Algren apareció en el momento adecuado. Las cartas que le escribió ella a lo largo de varios años (más de seiscientas páginas) ponen de manifiesto una pasión amorosa sin precedentes, que duró al menos cinco años, antes de que se transformara en amistad, para acabar, por último, en múltiples reproches y recriminaciones.

Simone y Algren en Chicago

Simone se enamoró de Algren, sin embargo su amor no fue tan fuerte como para dejar a Sartre, tal como le suplicaba el norteamericano que hiciera. El escritor detestaba la dependencia del filósofo que ella tenía, pese a que intentara en vano expicárselo en más de una ocasión («No podría ser la Simone que amas si pudiese abandonar mi vida con Sartre»).

Decepcionado, él optó por poner fin a la relación. Cuenta Lisa Appignanesi en su libro «Simone de Beauvoir» que el tema del amor fue una de las principales preocupaciones en la obra de la escritora: «Es la evocación de las mujeres enamoradas, infelizmente enamoradas, lo que da a sus libros su verdadera vitalidad».

Un triángulo intelectual

La escritora y filósofa amó tambien al cineasta Claude Lanzmann, 18 años menor que ella, que era secretario de Sartre. En 1950, él tenía 26 y ella 44. «Mi querido niño, eres mi primer amor absoluto, el que sólo sucede una vez en la vida, o tal vez nunca», escribió en una de las 122 cartas de amor que se publicaron recién en 2018.

Claude Lanzmann, Sartre y Simone de Beauvoir

El joven fue el tercer vértice del triángulo amoroso de estos filósofos existencialistas, que practicaron un amor libre. «Nuestro trío no era una especie de orgía. Cada uno tenía sus días con ella», explicó el documentalista años después.

Claude Lanzmann fue director de «Los tiempos Modernos» desde la muerte de Simone, en 1986, hasta el cierre definitivo de la revista, en 2018.

El final
A los 48 años, la escritora comenzó su autobiografía, «Memorias de una joven formal», que se publicó en 1958. A esta primera entrega le siguieron otras tres: «La fuerza de la edad» (1960), «La fuerza de las cosas» (1963) y «Final de cuentas» (1972).

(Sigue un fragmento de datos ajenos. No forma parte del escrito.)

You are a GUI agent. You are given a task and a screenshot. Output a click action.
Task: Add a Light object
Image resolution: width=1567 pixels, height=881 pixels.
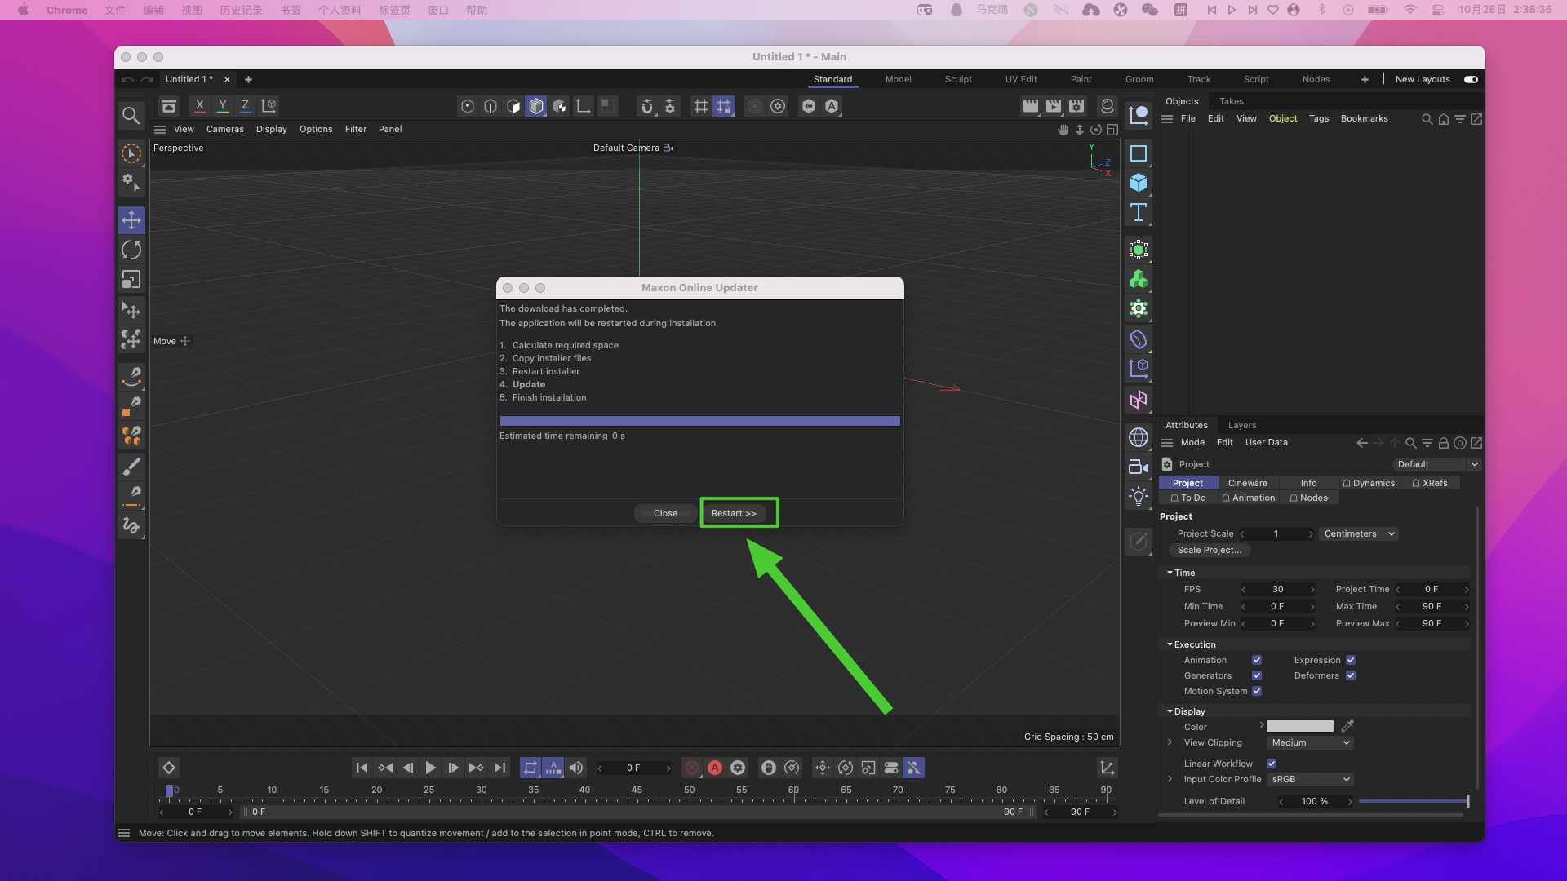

Estos cuatro tomos se convirtieron en un modelo a seguir para muchas mujeres de la época. Simone de Beauvoir se erigía como la heroína de su propia obra, a la par que se convertía también en una figura admirada por sus lectoras. Ella era la mujer que había satisfecho sus aspiraciones, la mujer emancipada que había dado rienda suelta a sus anhelos y que había sido capaz de mantener un compromiso con sus propias responsabilidades.

En 1970 publicó «La Vejez», un ensayo brillante y anticipatorio en el que observa que los viejos son el resultado de un fracaso social; al igual que a los pobres, los inmigrantes o los enfermos mentales, la sociedad los ha convertido en una nueva clase de marginados. Después de este trabajo, se consagró a cuidar a Sartre, su compañero enfermo, hasta que el filósofo murió el 15 de abril de 1980.

Un año después, en 1981, publicó «La ceremonia del adiós», un homenje a su amigo-amante fallecido que, junto con «Una muerte muy dulce» (donde relata la de su madre), constituye uno de los testimonios más lúcidos y afectivos de toda su narrativa.
Simone Lucie Ernestine Marie Bertrand de Beauvoir murió el 14 de abril de 1986 en París a las cuatro de la tarde, ocho horas antes de que se cumpliese el sexto aniversario de la muerte del filósofo. Tenía 78 años y dejó un legado enormemente importante que tiene más vigencia que nunca para su análisis y crítica.

 

Fuentes: mujeres-riot.webcindario.com; womennow.es; latercera.com; lecturalia.com; elfeminismo.com; philosophica.info; psicologiaymente.com; Fernández, Tomás y Tamaro, Elena. «Biografia de Simone de Beauvoir». En Biografías y Vidas. La enciclopedia biográfica en línea. Barcelona, España, 2004.